According to the state, the most recent data also shows a record number of industry worker hours in New Mexico, a 22% increase from FY21 and a new high of 109 for total productions filmed in the state – 55 film and 54 television.
On Thursday, the state released the names of only 55 productions to the Journal, saying the rest hadn’t been announced.
For the better part of a decade, Albuquerque and Santa Fe have consistently been named by MovieMaker as top cities for film professionals to live and work. Albuquerque has held the No. 1 ranking for big cities for four consecutive years. Santa Fe has been in the top 5 for small cities and towns since the list began nearly a decade ago.

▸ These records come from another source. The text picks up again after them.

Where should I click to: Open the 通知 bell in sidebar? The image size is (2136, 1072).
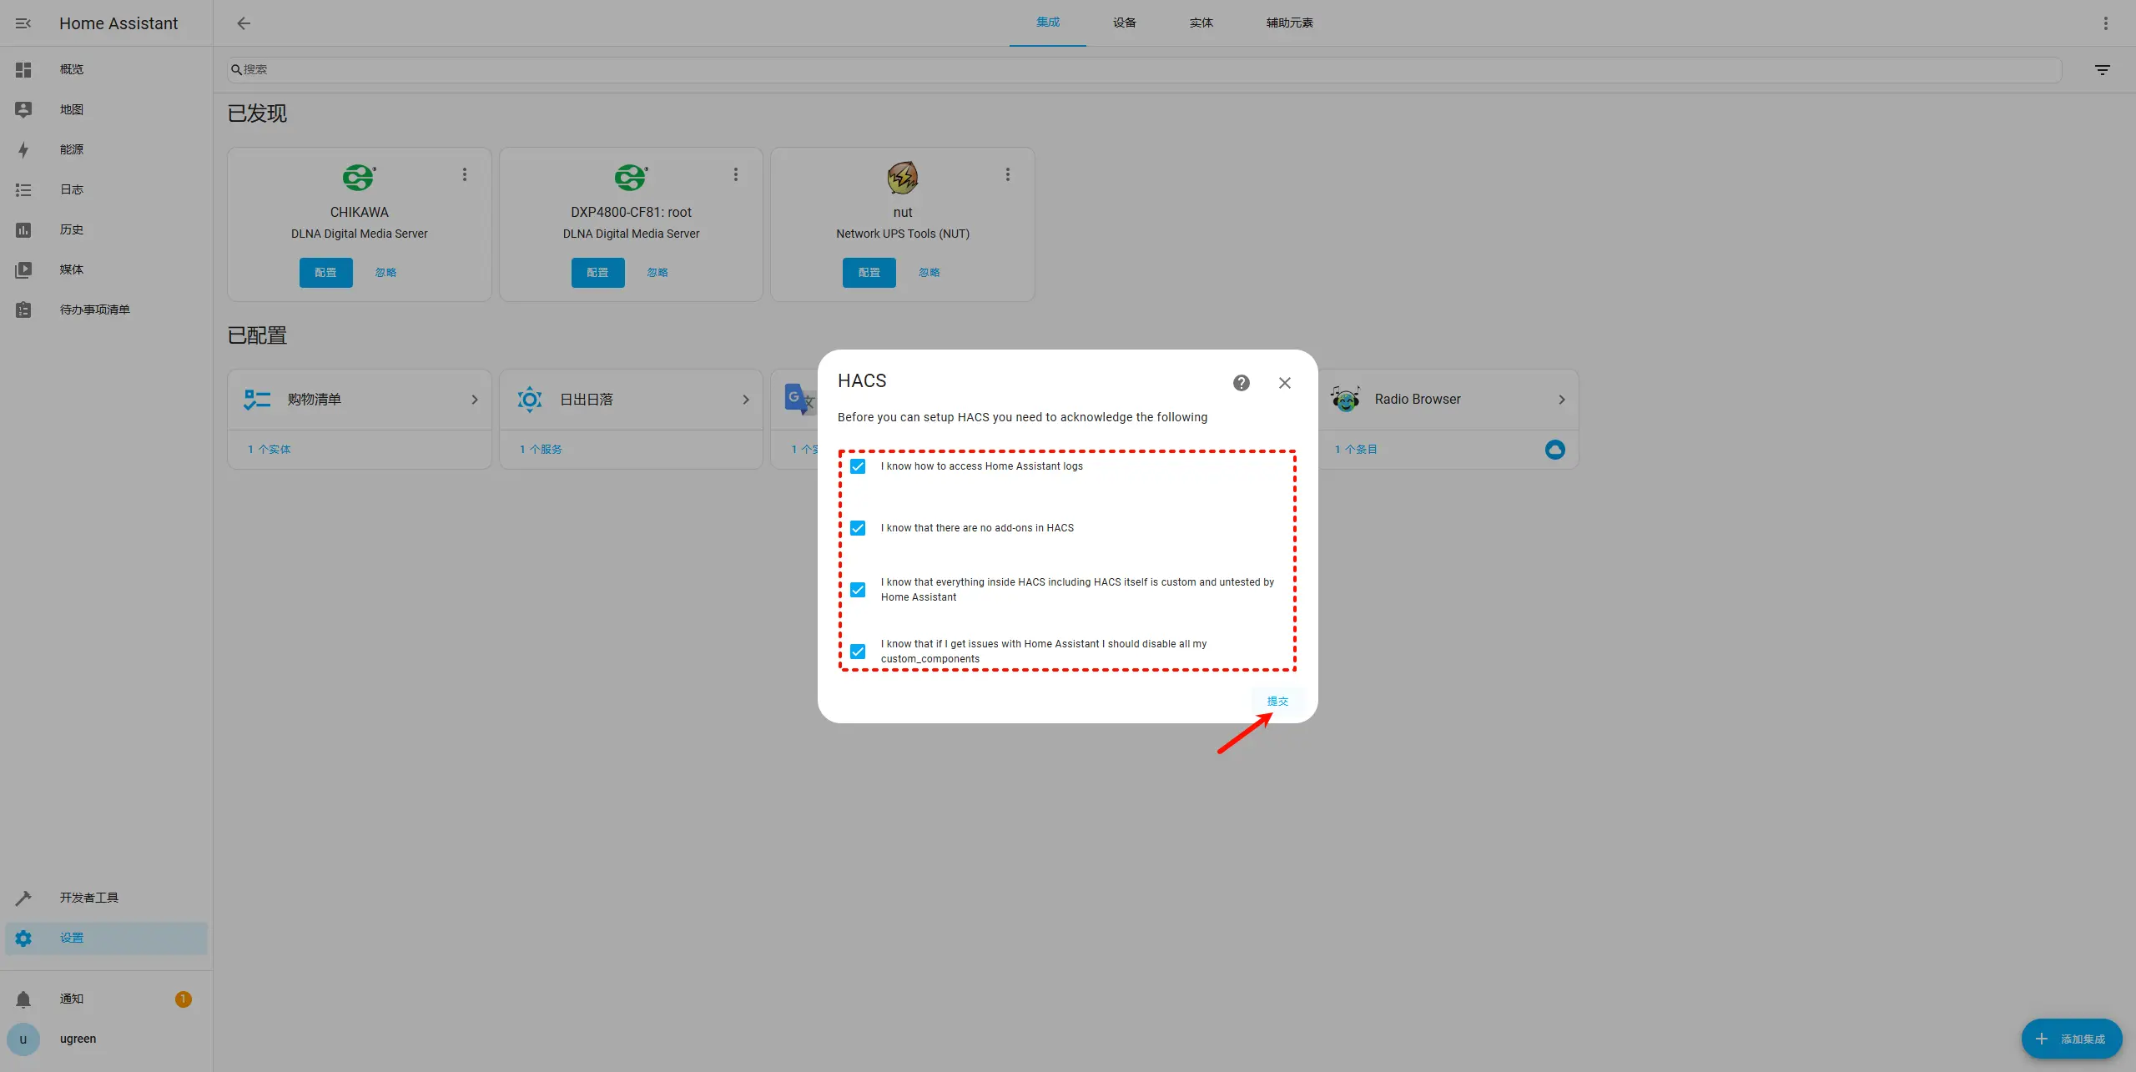click(x=23, y=999)
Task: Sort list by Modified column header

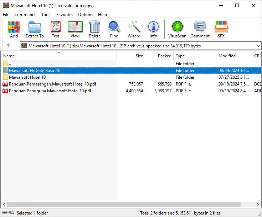Action: (227, 56)
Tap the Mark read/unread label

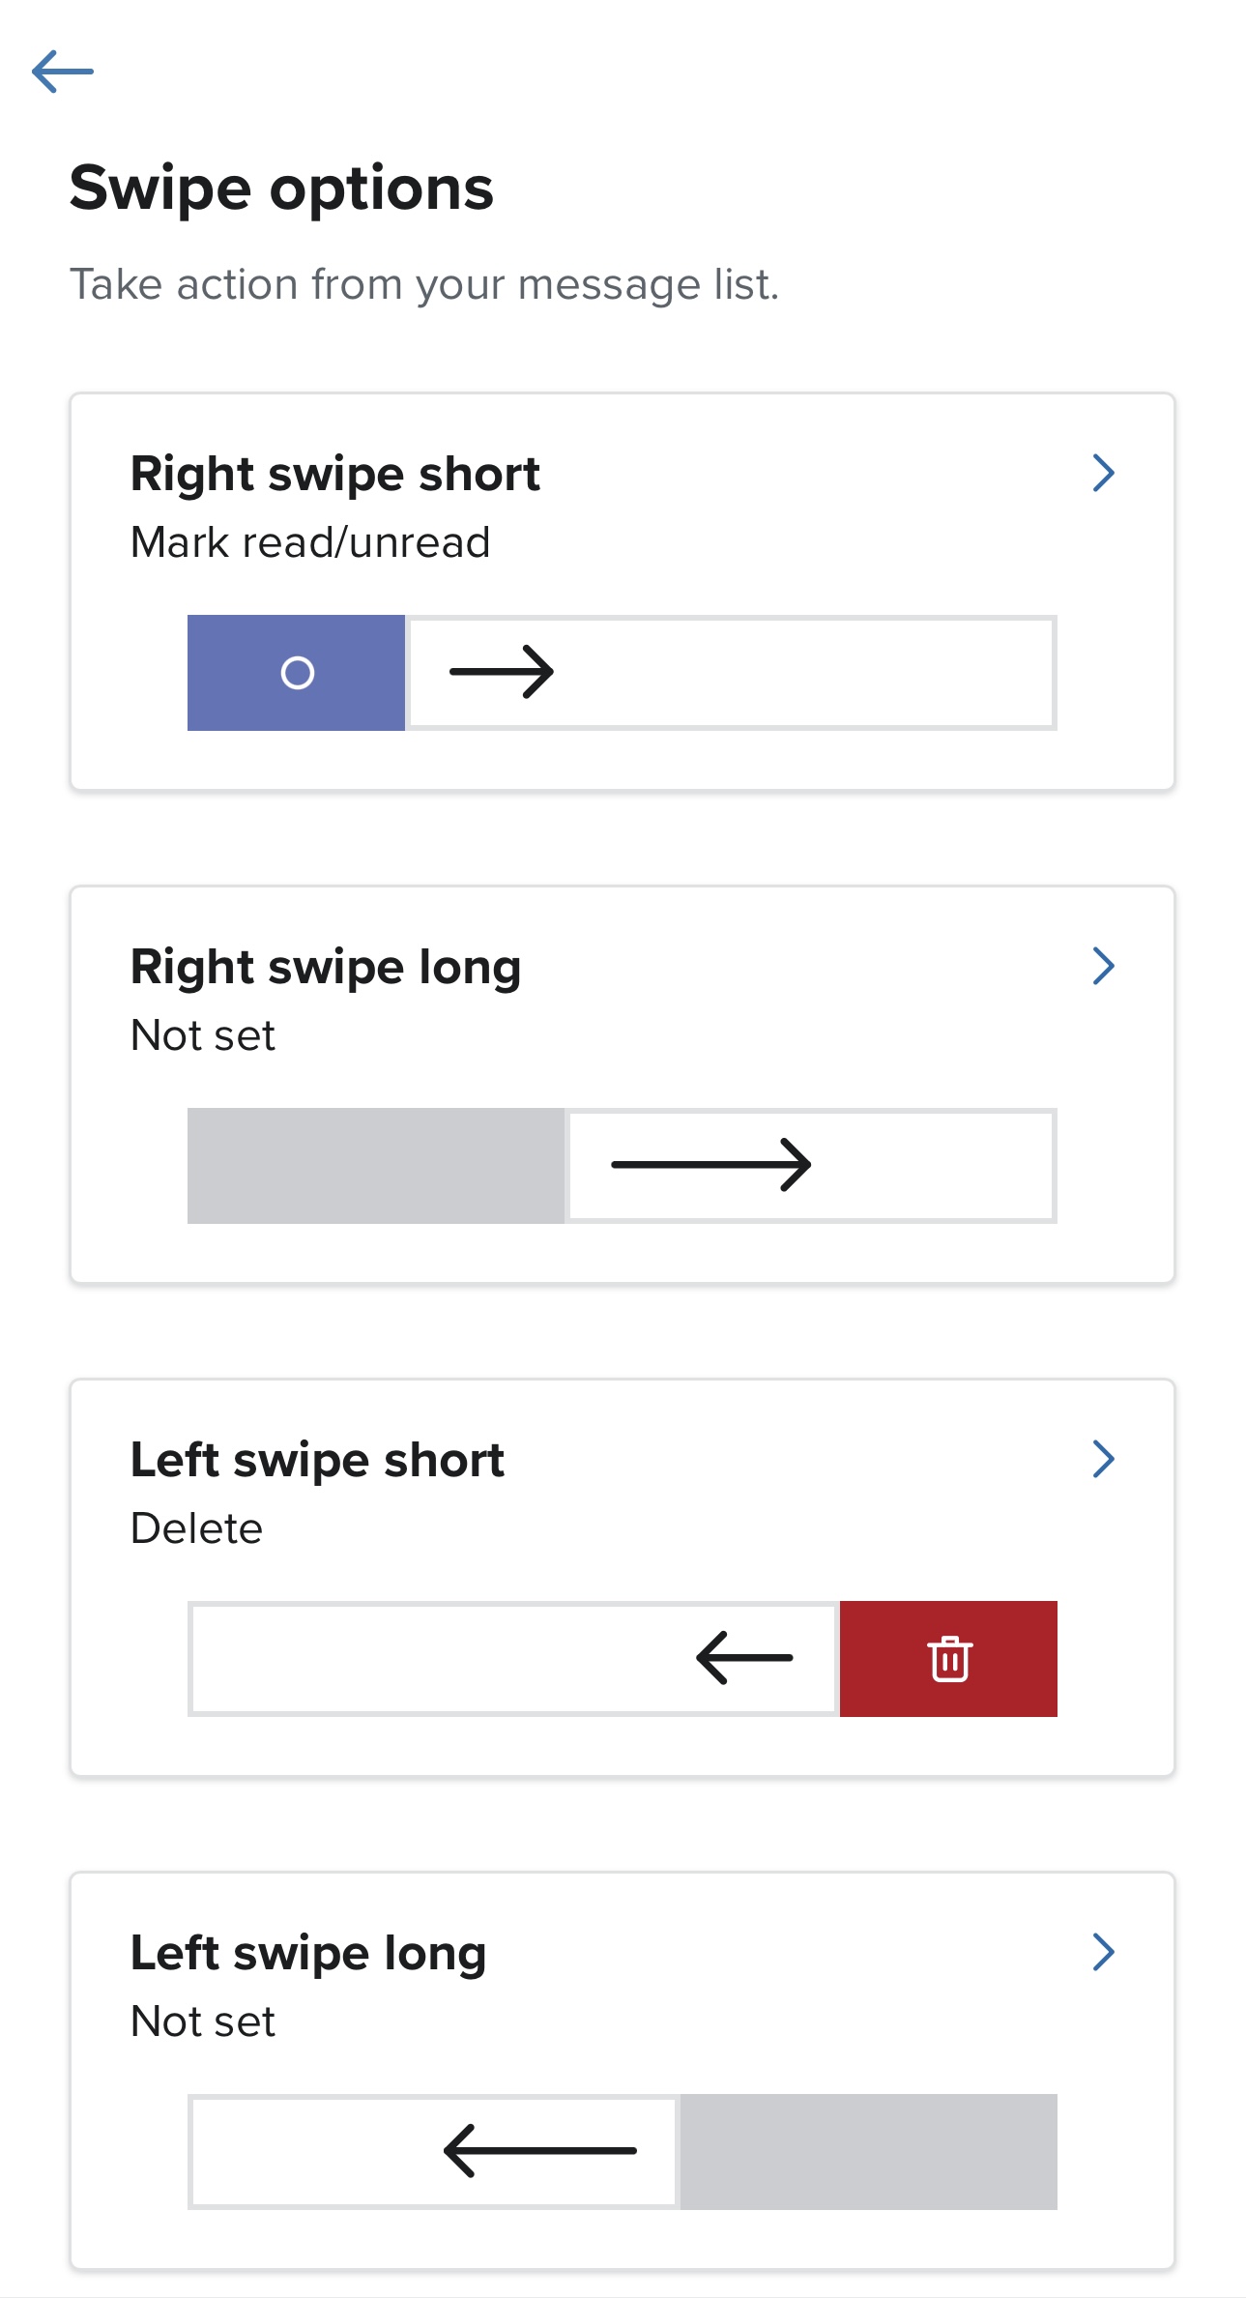(310, 542)
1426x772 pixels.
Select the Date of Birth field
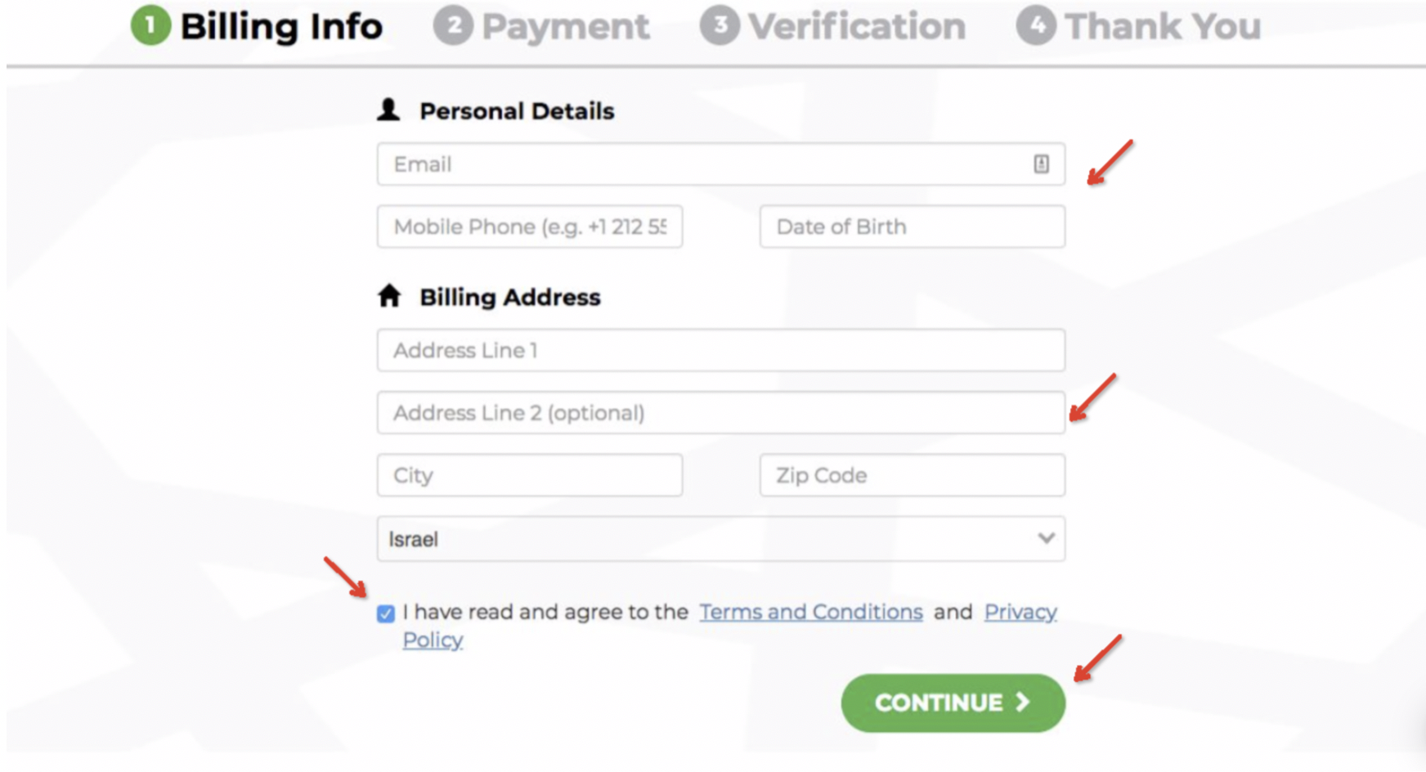[x=913, y=227]
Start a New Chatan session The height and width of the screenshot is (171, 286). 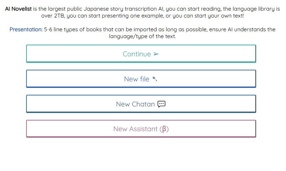(141, 104)
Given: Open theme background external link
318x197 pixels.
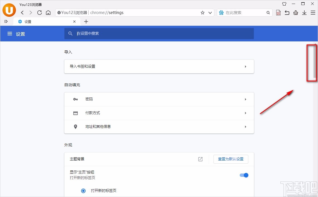Looking at the screenshot, I should 200,159.
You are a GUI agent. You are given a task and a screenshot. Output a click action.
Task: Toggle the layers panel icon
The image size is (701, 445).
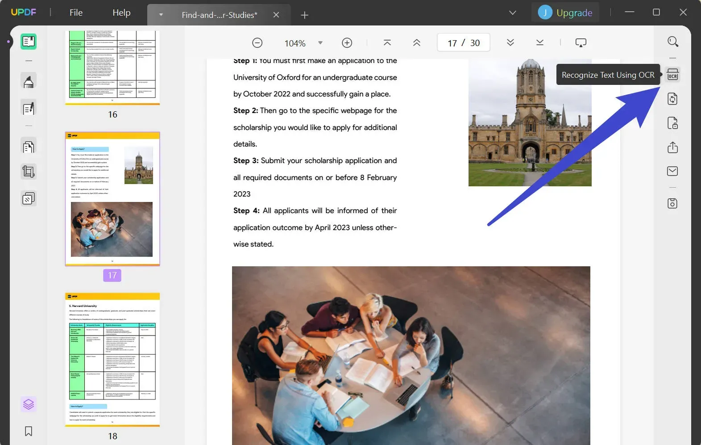click(x=29, y=404)
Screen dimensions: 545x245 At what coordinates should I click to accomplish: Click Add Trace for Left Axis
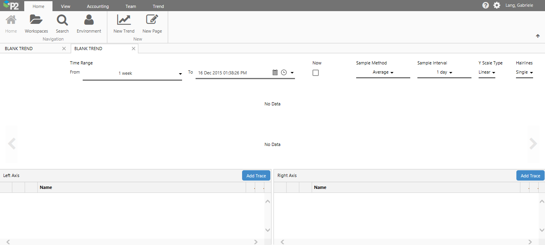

“New Mexico is now front and center for film and television production and that means jobs, private sector investment, job training, and economic growth for communities and small businesses across the entire state,” said Alicia J. Keyes, Economic Development Department secretary.
In 2019, Lujan Grisham signed Senate Bill 2, which gave incentives to companies to collaborate with the state through partnership agreements. Currently, Netflix and NBCUniversal are two of the biggest partnerships with a 10-year plan.
The companies work with the state to develop and strengthen workforce development and job training.
Since the measure’s enactment, Netflix announced a 300-acre expansion in the state with a commitment to spend another $1 billion over 10 years, doubling the company’s original commitment to the state.
NBCUniversal also opened a production facility in Albuquerque with a commitment to $500 million in direct production spending over the next 10 years and 330 full-time-equivalent jobs.
The 2019 bill also raised a 2011 cap on what the state can pay out to film and TV productions from $50 million to $110 million per year, while also authorizing the spending of up to $225 million to pay down an accumulated backlog in film incentives.